About Various Ideas Of Privacy Data Protection

This paper explores about various ideas of privacy data protection. Now a day’s distinct types of information should be stored and depending upon the type of information, the level of protection measures should be taken into consideration i.e., if data stored is very sensitive like personal details of customers, business related of an organization then it should be protected precisely and any loophole in protection mechanism may result in catastrophic damage in people’s life. How the privacy protection of databases has been implemented by different methods is explained in this paper. This can be done by restricting the access to databases to authorized people which can be achieved by various authentication methods like fingerprint. As the technology evolved people want to carry out operations virtually at any time in place which raises a need to protect the data for the use of certain purpose.

Many organizations tend to make their databases public such as social networking sites where the query results show the multiple user details. We must restrict the results to limited details such that the privacy information of users is protected. Information leakage is a severe threat for the user’s privacy. Protection of released databases is very much important and, we cannot simply hide every bit of the data, so we opt for the data transformation so that the confidential information of an individual is not revealed. In this paper, we discuss about the two techniques namely k-anonymity and randomization. This paper provides the summary of all the issues that have been mentioned and provides with the necessary solutions for the respective problems that compromise the individual’s privacy.

As information that is stored in the databases varies like the fingerprint data, user personal data, user’s financial information, health information and many more there is absolute need to protect the data stored in the database. As people are more concerned about their privacy and since most of the online purchases requires the user’s personal data the online commerce was reduced by US$15 billion in 2001. If the organization doesn’t provide necessary mechanisms that are implemented to protect the user data people are not interested in giving their details about their personal data.

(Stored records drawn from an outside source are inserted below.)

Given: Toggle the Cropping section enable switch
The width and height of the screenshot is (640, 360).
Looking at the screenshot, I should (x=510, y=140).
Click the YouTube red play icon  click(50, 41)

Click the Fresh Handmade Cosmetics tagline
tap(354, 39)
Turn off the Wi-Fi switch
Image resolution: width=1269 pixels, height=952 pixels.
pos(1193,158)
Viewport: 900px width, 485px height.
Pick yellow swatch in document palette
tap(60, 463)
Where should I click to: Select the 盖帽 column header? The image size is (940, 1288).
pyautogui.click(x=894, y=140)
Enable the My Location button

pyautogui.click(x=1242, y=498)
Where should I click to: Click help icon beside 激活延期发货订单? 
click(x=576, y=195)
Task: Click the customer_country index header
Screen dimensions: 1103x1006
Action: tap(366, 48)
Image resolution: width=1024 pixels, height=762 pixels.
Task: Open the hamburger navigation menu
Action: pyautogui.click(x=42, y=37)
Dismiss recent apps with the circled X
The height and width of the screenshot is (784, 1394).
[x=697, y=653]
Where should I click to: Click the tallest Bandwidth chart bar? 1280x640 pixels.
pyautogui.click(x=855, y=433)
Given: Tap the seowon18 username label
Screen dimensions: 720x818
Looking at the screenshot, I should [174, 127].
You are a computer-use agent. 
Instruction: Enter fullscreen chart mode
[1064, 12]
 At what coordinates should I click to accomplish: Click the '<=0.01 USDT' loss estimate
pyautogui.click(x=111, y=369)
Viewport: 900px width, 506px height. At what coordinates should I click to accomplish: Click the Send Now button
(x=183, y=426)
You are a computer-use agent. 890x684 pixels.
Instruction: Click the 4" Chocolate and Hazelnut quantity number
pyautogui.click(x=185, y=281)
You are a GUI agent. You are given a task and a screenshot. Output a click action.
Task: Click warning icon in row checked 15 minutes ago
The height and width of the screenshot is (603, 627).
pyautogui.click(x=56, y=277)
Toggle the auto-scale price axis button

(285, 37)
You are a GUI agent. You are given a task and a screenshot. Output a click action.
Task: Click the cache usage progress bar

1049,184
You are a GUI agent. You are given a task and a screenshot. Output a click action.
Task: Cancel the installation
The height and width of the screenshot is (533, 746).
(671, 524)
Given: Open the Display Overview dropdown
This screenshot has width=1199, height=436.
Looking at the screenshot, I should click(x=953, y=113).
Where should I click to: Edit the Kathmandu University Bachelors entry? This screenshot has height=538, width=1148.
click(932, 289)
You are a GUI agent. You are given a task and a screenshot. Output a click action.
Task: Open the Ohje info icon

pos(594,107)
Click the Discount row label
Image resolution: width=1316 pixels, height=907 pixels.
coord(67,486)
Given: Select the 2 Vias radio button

Since database are accessed by many number of people there is a high probability of the information leakage. To avoid this information leakage, we follow various methods such as k-anonymity and fingerprint authentication. Some of the databases make their data available to the public for different purposes. For example, in case of health care database if it is available to public then it helps in the medical research. i.e. if the symptoms for a rare disease of a patient are known and the course of treatment that is used on that patient is known to all the doctors then it would help them to treat many others suffering from the same symptoms.

But this involves in the confidential information of patient and thus before publishing the database there is a need to hide the patient identity. This can be done by K-anonymity method—. This is a popular method that is used to protect the privacy of published databases by generalizing or suppressing the identifying attributes to make at least k records have the same set of identifying attributes. Even though making the k records having the same identifying attributes doesn’t protect the patient identity if there are only limited number of records which gives attacker a good chance that the confidential information can be obtained by uniformly guessing. To prevent this problem, we use randomization— techniques used along with k-anonymity where we introduce random noise to the original data. By combining two methods, randomization and k-anonymity we make the attackers work much harder to guess the individual’s identity. In this paper, the evaluation of the combined method of using k-anonymity and randomization is also evaluated by conducting the experiments on the real- world data.

In the modern and smart world, authentication systems using biometric techniques fingerprint, face are widely present which gives an absolute need to protect the databases that store this biometric information. Mainly due to the growing amount of using the smart gadgets the risk of revealing the sensitive data is also rapidly increasing and thus there is an immediate need of protecting this type of information. In this paper, a method in which the fingerprint data that is stored in form of templates will be discussed and about how the access to the database is provided is needed to access. In general, these biometric templates that are stored in databases may be stolen and modified such that the authorized person couldn’t have access to enter the system because biometric templates that are modified couldn’t be replaced like passwords. There are various techniques of data hiding which ensure the privacy of fingerprint template stored in database.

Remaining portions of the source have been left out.